- Stated goal
Copy the data below unchanged, from its first line through the line that contains "The width and height of the screenshot is (2560, 1321).".

- Records provided
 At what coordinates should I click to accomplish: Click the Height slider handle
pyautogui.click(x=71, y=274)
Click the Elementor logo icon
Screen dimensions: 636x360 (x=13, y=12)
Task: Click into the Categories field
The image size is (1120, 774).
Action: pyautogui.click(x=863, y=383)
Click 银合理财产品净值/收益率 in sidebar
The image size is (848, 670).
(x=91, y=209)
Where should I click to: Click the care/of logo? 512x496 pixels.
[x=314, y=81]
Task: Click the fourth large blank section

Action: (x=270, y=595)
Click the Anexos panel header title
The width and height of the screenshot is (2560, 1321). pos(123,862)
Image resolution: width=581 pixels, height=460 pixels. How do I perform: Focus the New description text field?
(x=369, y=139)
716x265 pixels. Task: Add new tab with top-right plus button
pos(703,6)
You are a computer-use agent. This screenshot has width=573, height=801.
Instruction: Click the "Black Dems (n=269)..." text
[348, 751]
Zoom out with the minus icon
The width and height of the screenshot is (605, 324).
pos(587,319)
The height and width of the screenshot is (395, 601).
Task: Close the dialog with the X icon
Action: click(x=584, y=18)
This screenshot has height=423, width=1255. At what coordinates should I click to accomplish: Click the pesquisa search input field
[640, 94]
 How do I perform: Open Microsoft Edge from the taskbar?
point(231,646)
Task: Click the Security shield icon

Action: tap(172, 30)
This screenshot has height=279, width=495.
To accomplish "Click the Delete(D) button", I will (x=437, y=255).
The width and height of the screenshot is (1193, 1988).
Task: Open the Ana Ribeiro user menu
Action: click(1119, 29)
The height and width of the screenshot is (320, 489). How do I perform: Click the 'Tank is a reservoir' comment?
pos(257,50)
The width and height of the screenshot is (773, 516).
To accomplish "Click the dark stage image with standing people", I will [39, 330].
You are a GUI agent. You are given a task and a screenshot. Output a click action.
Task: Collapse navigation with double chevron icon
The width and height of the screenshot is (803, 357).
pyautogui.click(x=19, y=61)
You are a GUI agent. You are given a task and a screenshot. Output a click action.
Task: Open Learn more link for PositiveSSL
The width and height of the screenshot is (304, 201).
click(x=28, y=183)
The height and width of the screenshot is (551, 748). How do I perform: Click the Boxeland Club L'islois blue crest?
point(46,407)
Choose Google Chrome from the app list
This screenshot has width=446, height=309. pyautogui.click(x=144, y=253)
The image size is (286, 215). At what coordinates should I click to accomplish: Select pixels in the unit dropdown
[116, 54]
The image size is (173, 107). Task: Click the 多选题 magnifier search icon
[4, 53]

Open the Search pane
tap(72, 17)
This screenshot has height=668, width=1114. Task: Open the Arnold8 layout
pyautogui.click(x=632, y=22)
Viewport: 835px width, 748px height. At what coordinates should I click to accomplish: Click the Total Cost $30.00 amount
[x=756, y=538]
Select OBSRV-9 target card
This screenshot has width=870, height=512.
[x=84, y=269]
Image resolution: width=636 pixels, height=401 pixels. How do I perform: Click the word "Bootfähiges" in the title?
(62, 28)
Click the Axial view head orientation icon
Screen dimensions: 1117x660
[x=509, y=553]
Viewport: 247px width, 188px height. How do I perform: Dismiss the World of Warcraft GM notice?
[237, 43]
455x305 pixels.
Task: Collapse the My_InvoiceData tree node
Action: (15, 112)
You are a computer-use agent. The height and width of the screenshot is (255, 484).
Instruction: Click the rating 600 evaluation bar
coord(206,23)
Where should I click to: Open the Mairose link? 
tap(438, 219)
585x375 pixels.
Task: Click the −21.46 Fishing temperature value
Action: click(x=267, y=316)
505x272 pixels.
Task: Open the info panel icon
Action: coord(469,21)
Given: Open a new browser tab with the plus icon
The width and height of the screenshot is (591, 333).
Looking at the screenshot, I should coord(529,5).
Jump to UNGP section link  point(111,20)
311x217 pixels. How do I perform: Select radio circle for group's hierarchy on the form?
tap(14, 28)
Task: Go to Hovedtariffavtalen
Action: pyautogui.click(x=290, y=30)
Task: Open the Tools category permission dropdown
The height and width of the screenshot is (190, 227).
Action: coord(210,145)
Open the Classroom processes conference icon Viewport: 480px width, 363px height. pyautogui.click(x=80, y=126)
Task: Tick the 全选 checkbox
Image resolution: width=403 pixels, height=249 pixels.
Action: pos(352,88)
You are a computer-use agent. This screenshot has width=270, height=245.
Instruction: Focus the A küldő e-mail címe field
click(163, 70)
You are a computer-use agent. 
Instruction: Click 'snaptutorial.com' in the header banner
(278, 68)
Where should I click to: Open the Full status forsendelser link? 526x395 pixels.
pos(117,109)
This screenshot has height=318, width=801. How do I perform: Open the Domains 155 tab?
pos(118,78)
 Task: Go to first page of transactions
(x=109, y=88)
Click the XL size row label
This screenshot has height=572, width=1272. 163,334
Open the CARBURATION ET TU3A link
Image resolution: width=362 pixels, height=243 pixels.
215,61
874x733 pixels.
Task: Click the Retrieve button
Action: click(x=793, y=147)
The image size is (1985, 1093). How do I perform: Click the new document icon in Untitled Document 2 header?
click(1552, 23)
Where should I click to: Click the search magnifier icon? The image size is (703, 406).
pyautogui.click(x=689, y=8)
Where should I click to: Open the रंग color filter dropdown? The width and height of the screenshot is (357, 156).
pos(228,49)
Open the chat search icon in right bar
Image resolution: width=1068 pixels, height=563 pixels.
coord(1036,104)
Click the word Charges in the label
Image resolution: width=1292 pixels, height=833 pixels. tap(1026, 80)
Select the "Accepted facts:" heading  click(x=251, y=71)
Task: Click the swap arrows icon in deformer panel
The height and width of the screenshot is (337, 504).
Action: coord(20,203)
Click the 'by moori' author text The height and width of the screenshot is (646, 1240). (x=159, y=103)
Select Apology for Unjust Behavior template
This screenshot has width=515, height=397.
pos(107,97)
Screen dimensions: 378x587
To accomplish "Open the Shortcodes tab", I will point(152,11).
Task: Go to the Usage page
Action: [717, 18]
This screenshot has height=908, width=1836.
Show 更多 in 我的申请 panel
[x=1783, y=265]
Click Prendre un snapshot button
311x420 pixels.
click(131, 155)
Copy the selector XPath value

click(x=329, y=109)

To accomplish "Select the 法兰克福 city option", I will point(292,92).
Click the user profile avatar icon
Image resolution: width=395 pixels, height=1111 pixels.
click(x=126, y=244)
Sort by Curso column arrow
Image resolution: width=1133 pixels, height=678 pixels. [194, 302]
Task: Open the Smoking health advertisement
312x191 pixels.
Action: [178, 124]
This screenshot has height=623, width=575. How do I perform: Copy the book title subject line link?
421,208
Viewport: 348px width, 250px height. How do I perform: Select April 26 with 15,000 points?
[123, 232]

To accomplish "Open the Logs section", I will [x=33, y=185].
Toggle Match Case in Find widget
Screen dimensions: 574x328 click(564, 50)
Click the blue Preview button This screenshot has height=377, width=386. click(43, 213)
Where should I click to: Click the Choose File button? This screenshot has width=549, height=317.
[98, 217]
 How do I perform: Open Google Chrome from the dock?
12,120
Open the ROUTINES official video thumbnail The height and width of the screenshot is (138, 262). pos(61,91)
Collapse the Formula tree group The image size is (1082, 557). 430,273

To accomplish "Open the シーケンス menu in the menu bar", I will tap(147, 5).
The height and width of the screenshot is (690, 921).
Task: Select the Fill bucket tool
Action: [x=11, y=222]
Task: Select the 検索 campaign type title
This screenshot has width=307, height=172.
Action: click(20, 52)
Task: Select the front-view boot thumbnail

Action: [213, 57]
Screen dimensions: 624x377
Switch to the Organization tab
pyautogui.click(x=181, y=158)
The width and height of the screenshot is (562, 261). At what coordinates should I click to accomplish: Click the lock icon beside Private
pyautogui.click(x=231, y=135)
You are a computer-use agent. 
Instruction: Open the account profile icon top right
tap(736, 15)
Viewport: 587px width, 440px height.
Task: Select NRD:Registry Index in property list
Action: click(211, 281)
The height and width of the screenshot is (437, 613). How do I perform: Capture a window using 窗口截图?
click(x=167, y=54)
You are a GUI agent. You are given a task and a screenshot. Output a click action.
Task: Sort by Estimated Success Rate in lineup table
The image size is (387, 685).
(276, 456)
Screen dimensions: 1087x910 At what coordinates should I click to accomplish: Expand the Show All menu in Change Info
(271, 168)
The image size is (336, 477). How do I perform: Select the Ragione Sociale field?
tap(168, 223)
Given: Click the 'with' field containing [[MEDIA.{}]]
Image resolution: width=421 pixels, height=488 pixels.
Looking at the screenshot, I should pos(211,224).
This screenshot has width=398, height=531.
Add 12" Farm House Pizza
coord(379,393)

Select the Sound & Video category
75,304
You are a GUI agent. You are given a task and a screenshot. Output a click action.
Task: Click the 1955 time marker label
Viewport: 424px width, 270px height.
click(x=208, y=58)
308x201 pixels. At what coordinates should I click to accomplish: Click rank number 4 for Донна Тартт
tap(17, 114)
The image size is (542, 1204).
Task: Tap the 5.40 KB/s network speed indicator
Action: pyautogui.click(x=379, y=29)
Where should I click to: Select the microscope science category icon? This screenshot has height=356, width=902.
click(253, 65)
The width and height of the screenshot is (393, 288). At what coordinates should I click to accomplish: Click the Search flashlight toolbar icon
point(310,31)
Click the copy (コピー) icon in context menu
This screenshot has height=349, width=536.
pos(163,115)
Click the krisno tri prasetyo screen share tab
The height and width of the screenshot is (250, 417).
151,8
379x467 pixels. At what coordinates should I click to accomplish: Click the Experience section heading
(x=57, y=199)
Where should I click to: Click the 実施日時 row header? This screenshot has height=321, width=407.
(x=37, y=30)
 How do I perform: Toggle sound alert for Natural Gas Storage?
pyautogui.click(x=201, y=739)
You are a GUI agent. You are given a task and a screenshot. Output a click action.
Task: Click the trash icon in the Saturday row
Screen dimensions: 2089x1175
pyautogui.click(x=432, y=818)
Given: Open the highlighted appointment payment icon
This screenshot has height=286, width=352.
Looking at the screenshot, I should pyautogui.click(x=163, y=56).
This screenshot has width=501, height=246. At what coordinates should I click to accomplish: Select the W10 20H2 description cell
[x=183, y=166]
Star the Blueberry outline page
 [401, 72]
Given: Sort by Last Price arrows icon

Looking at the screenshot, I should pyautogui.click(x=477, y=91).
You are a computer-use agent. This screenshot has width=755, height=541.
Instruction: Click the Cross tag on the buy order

- The result
 At what coordinates should I click to accomplish: Click the Height slider handle
pyautogui.click(x=71, y=274)
Click the Elementor logo icon
Screen dimensions: 636x360 (x=13, y=12)
Task: Click into the Categories field
The image size is (1120, 774).
Action: pyautogui.click(x=863, y=383)
Click 银合理财产品净值/收益率 in sidebar
The image size is (848, 670).
(x=91, y=209)
Where should I click to: Click the care/of logo? 512x496 pixels.
[x=314, y=81]
Task: Click the fourth large blank section

Action: (x=270, y=595)
Click the Anexos panel header title
The width and height of the screenshot is (2560, 1321). pos(123,862)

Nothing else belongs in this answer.